Non à la guerre, non à « l’union nationale » !

La guerre comme outil de politique intérieure... Après que le président de la République a décidé seul des frappes aériennes en Irak, comme la Constitution l'y autorise, le débat – sans vote – a eu lieu à l’Assemblée nationale mercredi 23 septembre. Celui- ci s’est tenu dans une inquiétante ambiance guerrière.

Droit dans ses bottes, Valls a donné le ton : « le moment est venu de faire corps derrière les armées françaises et de nous rassembler ». Après un discours alarmiste et vindicatif, « la menace est à nos portes », c’est sans surprise que l’ensemble des groupes parlementaires, à l’exception des députés du Front de gauche, ont apporté leur soutien à l’offensive militaire de Hollande. Satisfaction du Premier ministre : « dans cette épreuve, l’unité est la meilleure réponse, je me réjouis que le Parlement ait pu démontrer son sens de l’intérêt national »...

« Union sacrée » autour du gouvernement
La guerre comme ferment d'une unité nationale pour défendre la forteresse assiégée, la droite, la gauche et l’extrême droite rassemblés derrière le président-chef des armées... Les différents monarques de la 5e République ont souvent utilisé la guerre pour étouffer les mécontentements concernant leur politique nationale antisociale, en mobilisant contre un ennemi commun.
Pas étonnant que François Hollande, le plus désavoué de tous les présidents, s’engage avec une telle constance dans cette politique guerrière contre les peuples et contre sa population : trois offensives militaires en deux ans ! Alors que le budget qui sera débattu en octobre va acter les économies drastiques dans les dépenses sociales et celles des investissements dans les services publics, le gouvernement justifie à l’avance les rallonges du budget militaire qui devront être faites pour des durées indéterminées, puisqu’il nous annonce déjà qu’il s’agit « d’une stratégie de long terme ».

Profits pour le capital
La guerre, le développement de l’industrie de la mort, ça sert aussi le profit des barons de l’industrie de l’armement et le rééquilibrage de la balance commerciale. Depuis un an déjà, les exportations d’armes ont augmenté de 47 %, ce qui se traduit par une augmentation du chiffre d’affaires de l’armement de 6,9 milliards d’euros. Cette industrie représente à elle seule 24 % du total des exportations françaises. Le Drian, ministre de la Défense, s’est félicité de la « dynamique de ce secteur et de l’état d’esprit d’action en commun des industriels français de la défense pour développer les exportations avec le soutien de l’État ».
La guerre fait partie du système, c’est toujours une ressource inestimable pour les profits, dans la logique du capitalisme. Et après les guerres, ce seront les entreprises du BTP qui empocheront les dividendes de la reconstruction de régions entières décimées par leur barbarie.

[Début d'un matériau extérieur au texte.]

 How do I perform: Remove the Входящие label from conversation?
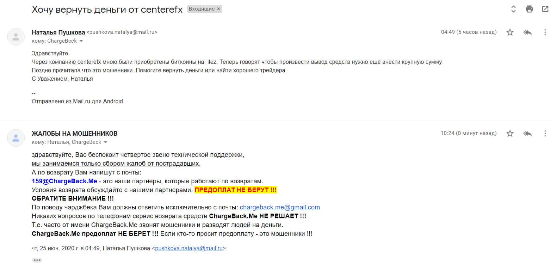218,9
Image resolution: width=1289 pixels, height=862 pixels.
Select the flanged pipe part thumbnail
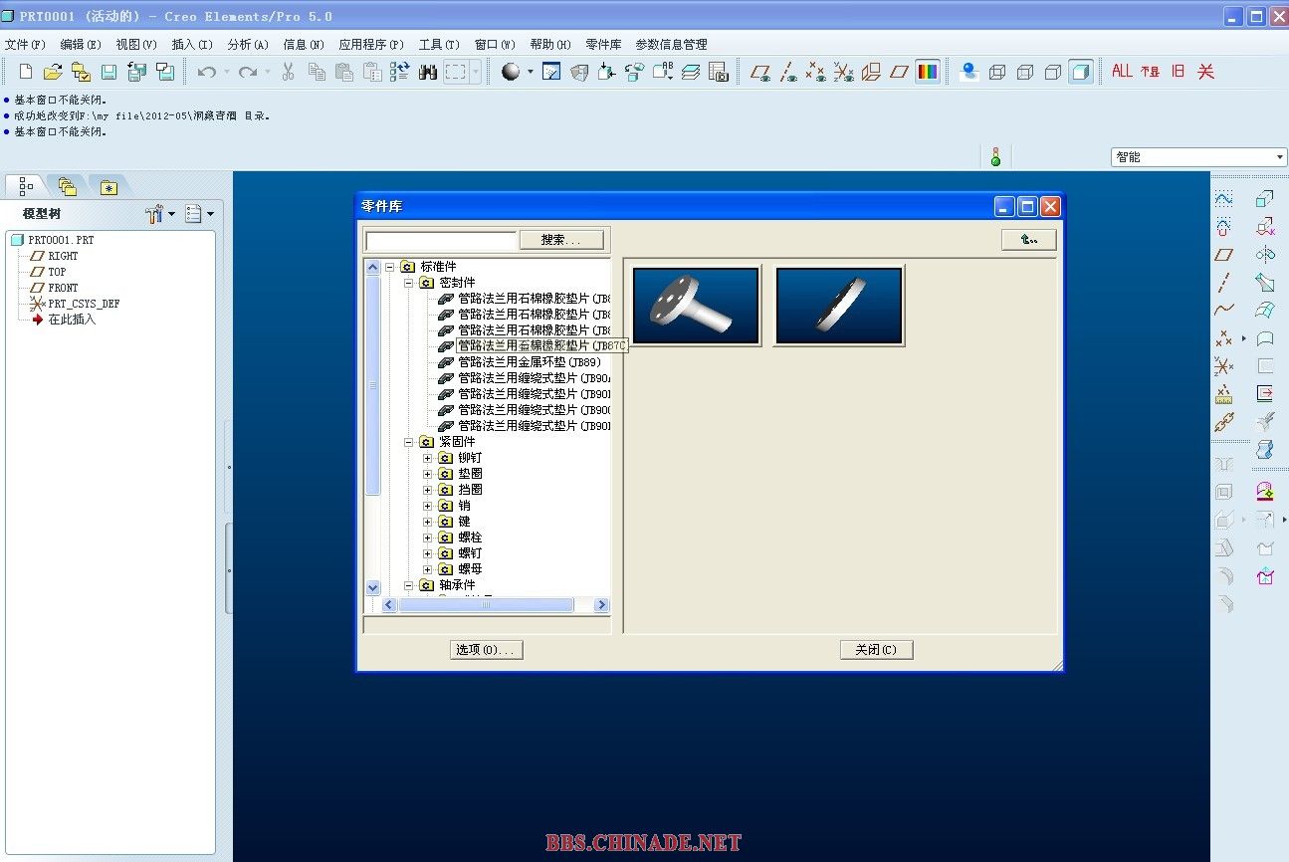696,306
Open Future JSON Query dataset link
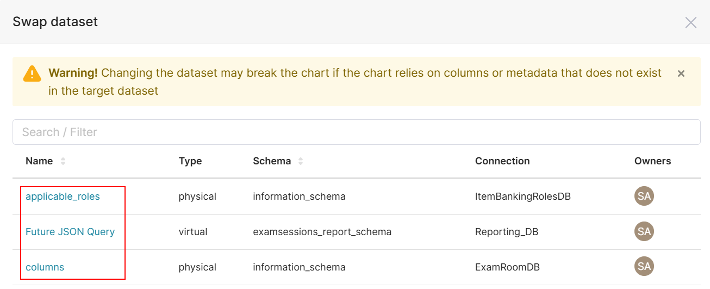Viewport: 710px width, 289px height. (x=70, y=232)
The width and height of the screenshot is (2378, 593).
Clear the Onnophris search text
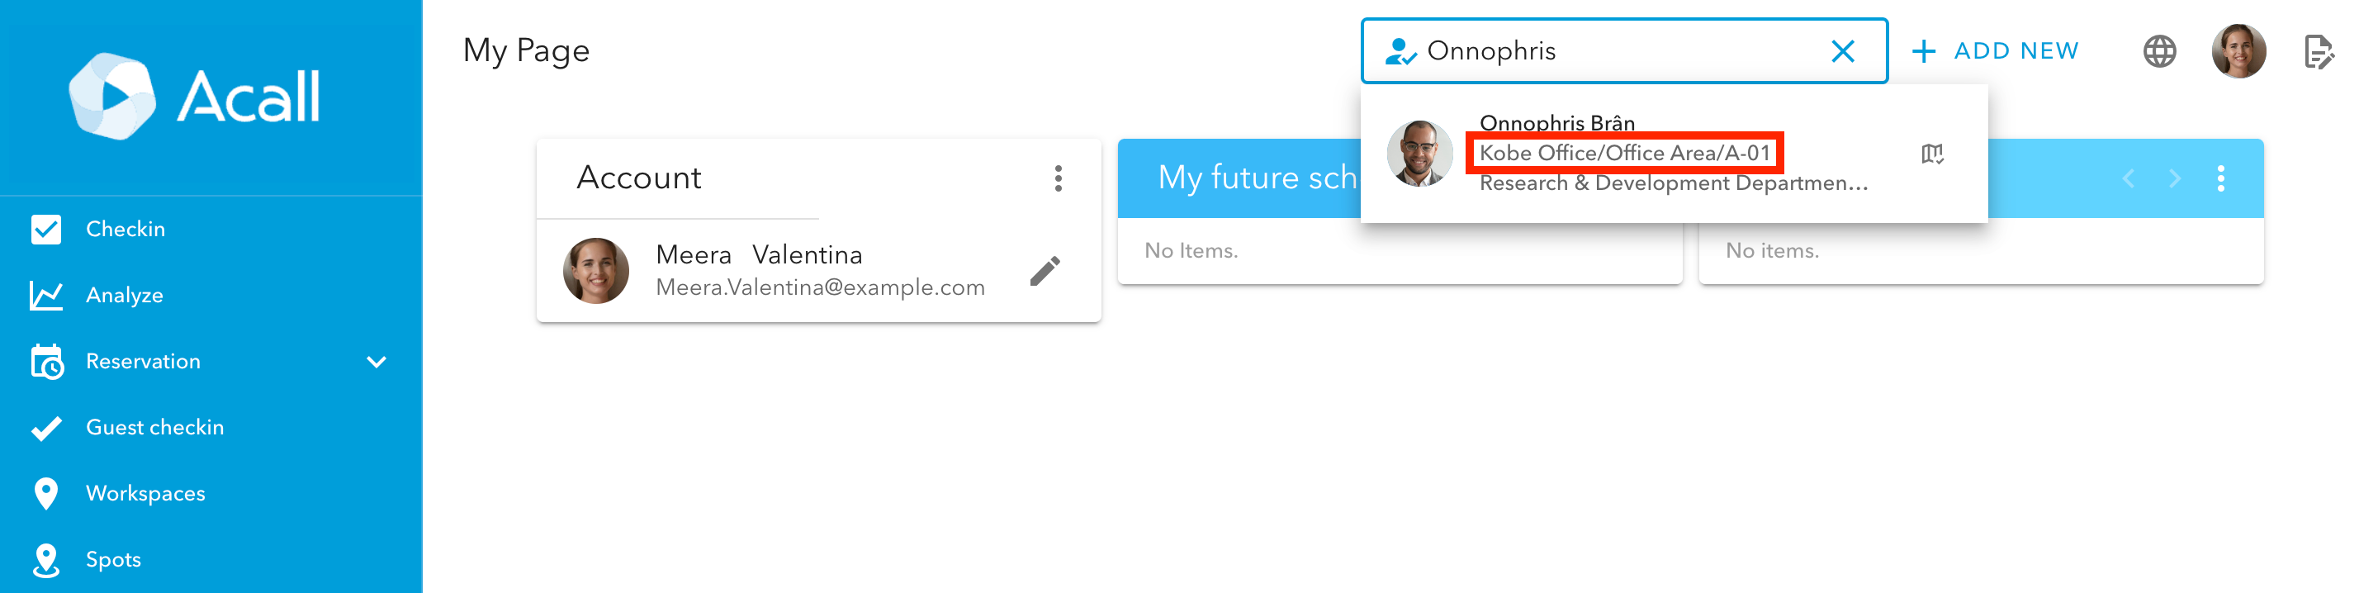[x=1843, y=51]
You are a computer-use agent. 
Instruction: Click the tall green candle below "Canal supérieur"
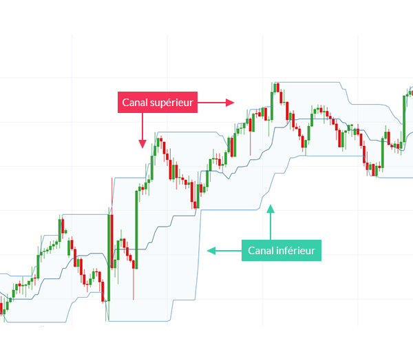coord(137,229)
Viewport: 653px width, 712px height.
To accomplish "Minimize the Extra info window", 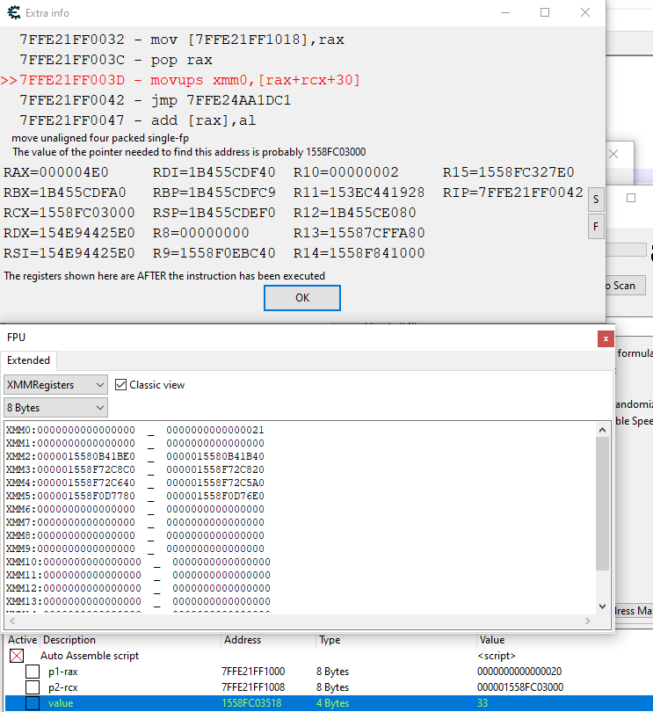I will pyautogui.click(x=504, y=13).
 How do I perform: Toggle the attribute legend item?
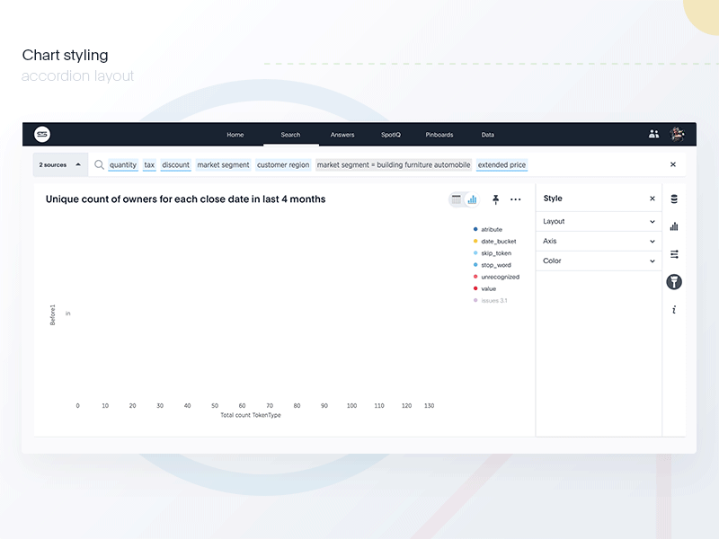(x=490, y=229)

Climat délétère et offensive contre les libertés
La guerre autorise toutes les limitations à la liberté et au droit. Cazeneuve, cynique ministre de l’Intérieur, n’hésite pas à affirmer : « nous combattons l’ennemi à l’intérieur et à l’extérieur ». C’est là sa justification de la loi antiterroriste votée par toute l’Assemblée nationale, sauf par les députés EÉLV qui se sont abstenus, et qui crée de fait la présomption de culpabilité, puisque ce sont les intentions supposées qui seront maintenant sanctionnées... Elle donne aussi des pouvoirs exorbitants à la police, s’attaquant plus particulièrement aux jeunes mais aussi aux militantEs, cela dans un climat délétère.
Car, amplifié par beaucoup de médias, le discours belliqueux du ministre de l’Intérieur et du gouvernement crée la méfiance envers les communautés musulmanes, méfiance vécue bien évidemment par chacun et chacune de ses membres. Comment ce gouvernement et avec lui une partie de la presse peuvent-ils leur demander de se désolidariser d’actions barbares dont ils n’ont jamais été solidaires ? Les musulmans ne sont pas plus responsables des actes barbares de l’État islamique qu’ils ne devraient se sentir, en tant que citoyens français, collectivement responsables des guerres menées par nos gouvernants en Irak.

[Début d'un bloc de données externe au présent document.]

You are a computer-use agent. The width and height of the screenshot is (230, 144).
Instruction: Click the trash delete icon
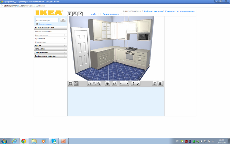click(160, 84)
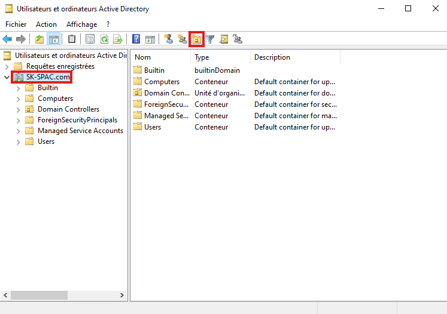Click the new user icon
This screenshot has height=314, width=447.
click(x=169, y=39)
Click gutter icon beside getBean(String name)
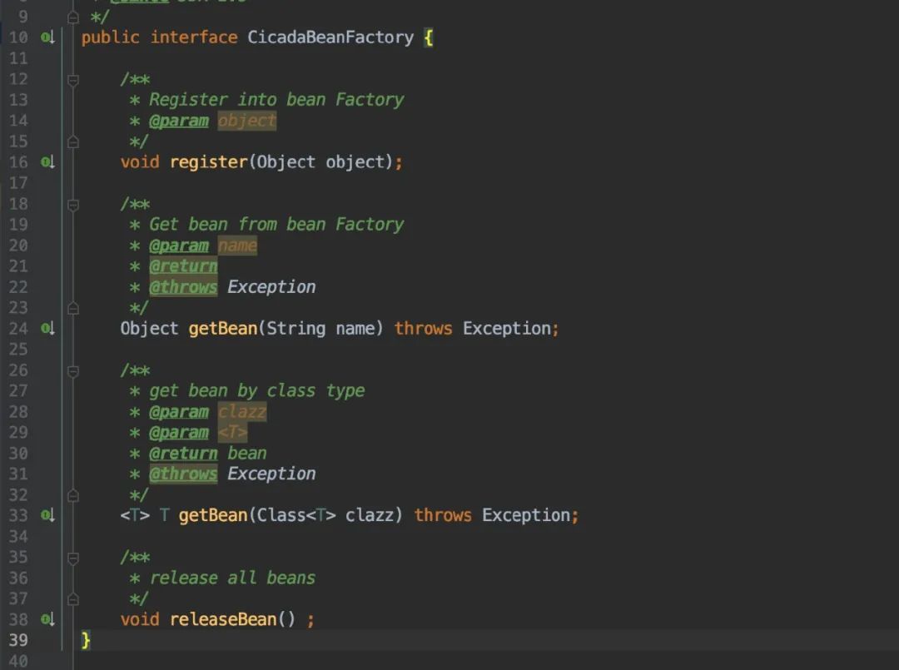 47,329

Notre solidarité, nos mobilisations !
Nous affirmons notre soutien et notre solidarité avec toutes les victimes de racisme, contre la suspicion et la stigmatisation dont sont victimes à la fois la communauté musulmane, les jeunes issus de l’immigration et les habitantEs des quartiers populaires.
Tout en dénonçant les actes barbares de l’État islamique, nous devons continuer à refuser cette nouvelle aventure impérialiste. Plus que jamais nous devons construire la mobilisation, dans l’unité la plus large, contre la guerre des grandes puissances, véritables pompiers pyromanes, pour que le budget national soit utilisé au service des besoins sociaux, pas pour le profit des marchands d’armes.